Uh, it looks like we don't have 16 core runners. The job is stalled @ https://github.com/etcd-io/bbolt/actions/runs/9067796547/job/24913688424.
Hmm, I don't have permission to check this in etcd-io org.
Org → Settings → Actions → Runner groups → Default Large Runners
- Select repositories
Maybe @ahrtr can help check it 😆
Uh, it looks like we don't have 16 core runners. The job is stalled @ https://github.com/etcd-io/bbolt/actions/runs/9067796547/job/24913688424.
Hmm, I don't have permission to check this in etcd-io org.
Org → Settings → Actions → Runner groups → Default Large Runners
Hey Team - I believe this will require raising issue to kubernetes as etcd-io org is now managed under Kubernetes GitHub Enterprise account, for context please read:https://github.com/kubernetes/org/issues/4590
@jmhbnz thanks for quick update. Last time, I remember that we have 3 large runners: 4 cores, 8 cores and 16 cores. Read that issue mentioned, the runners had been shutdown during migration. So I believe it has been deleted. If we still need 16 cores, we have to file cncf ticket to re-able it.
We only have ubuntu-latest-8-cores enabled for bbolt for now.
Yes, if we run them sequentially, it will take about one hour to complete the job. Is that acceptable?
Have you confirmed that (run them sequentially)? It takes about 50m for the existing tests/coverage test, so one hour might be accepted.
Have you confirmed that (run them sequentially)? It takes about 50m for the existing tests/coverage test, so one hour might be accepted.
But I have no any objection if anyone wants to request a 16 core runner :)

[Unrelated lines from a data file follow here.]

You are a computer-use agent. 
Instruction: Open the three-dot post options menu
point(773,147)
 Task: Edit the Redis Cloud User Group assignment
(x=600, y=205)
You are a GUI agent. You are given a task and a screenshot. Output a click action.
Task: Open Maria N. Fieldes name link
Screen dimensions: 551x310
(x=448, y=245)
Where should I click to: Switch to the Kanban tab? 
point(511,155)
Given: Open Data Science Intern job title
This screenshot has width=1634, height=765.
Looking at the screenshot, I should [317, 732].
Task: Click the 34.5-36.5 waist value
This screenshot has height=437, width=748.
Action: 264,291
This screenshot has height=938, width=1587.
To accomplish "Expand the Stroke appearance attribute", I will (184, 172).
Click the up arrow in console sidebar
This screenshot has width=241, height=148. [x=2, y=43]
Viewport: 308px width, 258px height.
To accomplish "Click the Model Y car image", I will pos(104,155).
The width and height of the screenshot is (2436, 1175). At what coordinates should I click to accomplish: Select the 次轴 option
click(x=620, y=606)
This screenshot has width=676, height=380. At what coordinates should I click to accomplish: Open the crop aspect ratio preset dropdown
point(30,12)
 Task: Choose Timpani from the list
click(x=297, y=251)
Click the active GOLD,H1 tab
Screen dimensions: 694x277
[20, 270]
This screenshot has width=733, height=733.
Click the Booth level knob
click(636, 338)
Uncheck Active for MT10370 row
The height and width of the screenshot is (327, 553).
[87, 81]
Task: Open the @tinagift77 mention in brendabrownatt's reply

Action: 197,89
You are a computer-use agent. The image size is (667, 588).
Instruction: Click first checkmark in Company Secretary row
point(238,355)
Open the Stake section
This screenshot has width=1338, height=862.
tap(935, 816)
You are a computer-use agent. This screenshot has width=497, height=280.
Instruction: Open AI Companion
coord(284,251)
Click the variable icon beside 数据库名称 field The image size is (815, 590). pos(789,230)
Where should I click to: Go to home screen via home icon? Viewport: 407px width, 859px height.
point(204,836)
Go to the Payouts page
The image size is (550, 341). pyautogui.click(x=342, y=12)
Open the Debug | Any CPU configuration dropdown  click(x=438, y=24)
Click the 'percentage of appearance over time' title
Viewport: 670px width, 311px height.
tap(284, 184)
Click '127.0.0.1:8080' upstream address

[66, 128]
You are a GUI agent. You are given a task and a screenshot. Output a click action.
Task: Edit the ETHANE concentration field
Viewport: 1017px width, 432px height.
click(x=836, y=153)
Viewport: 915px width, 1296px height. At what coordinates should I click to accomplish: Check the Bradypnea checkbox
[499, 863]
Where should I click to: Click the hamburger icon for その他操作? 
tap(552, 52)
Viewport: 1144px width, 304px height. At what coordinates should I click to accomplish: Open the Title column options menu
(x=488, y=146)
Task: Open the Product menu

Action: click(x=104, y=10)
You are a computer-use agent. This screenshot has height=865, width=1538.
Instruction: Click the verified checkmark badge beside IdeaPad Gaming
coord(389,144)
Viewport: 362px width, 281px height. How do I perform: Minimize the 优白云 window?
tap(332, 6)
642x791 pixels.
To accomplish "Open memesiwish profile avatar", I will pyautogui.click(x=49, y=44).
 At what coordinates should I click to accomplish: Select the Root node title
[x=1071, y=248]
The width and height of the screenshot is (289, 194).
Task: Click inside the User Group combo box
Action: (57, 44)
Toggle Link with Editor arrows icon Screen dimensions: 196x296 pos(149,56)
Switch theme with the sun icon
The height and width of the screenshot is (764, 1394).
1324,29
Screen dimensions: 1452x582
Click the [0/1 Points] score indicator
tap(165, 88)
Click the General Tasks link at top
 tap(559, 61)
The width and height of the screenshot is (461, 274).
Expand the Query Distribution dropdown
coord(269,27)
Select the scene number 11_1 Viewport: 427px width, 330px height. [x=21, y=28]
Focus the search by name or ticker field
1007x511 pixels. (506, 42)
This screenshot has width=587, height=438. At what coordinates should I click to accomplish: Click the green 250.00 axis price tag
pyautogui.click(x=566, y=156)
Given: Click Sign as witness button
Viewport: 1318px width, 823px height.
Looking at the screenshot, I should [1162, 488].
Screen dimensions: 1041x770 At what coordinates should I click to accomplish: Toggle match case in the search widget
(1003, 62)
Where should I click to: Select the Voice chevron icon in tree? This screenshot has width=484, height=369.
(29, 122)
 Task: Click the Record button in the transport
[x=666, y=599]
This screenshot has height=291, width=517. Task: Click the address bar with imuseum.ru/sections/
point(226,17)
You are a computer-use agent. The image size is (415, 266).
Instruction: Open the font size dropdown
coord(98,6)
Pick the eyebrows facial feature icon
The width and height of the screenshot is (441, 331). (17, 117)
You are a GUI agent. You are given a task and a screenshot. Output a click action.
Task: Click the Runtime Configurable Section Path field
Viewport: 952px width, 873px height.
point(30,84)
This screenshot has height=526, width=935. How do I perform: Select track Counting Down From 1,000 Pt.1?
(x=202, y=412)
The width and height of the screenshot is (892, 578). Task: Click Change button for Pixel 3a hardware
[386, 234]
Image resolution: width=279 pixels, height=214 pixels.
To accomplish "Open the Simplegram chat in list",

It takes about one hour to run the benchmarks sequentially: https://github.com/etcd-io/bbolt/actions/runs/9087376452
If this is acceptable, we can roll it out with 8-core runners. However, I still wonder if the Prow infra would better fit this.
If this is acceptable, we can roll it out with 8-core runners. However, I still wonder if the Prow infra would better fit this.
Thanks. It's accepted to me. We can add it into github workflow firstly, and consider migrating to Prow later.
I'll clean up the code and mark the other PR ready for review.
Thanks @mrueg for initiating the change, and the final implementation was completed by @ivanvc in https://github.com/etcd-io/bbolt/pull/750
Thanks @ivanvc for getting the change in!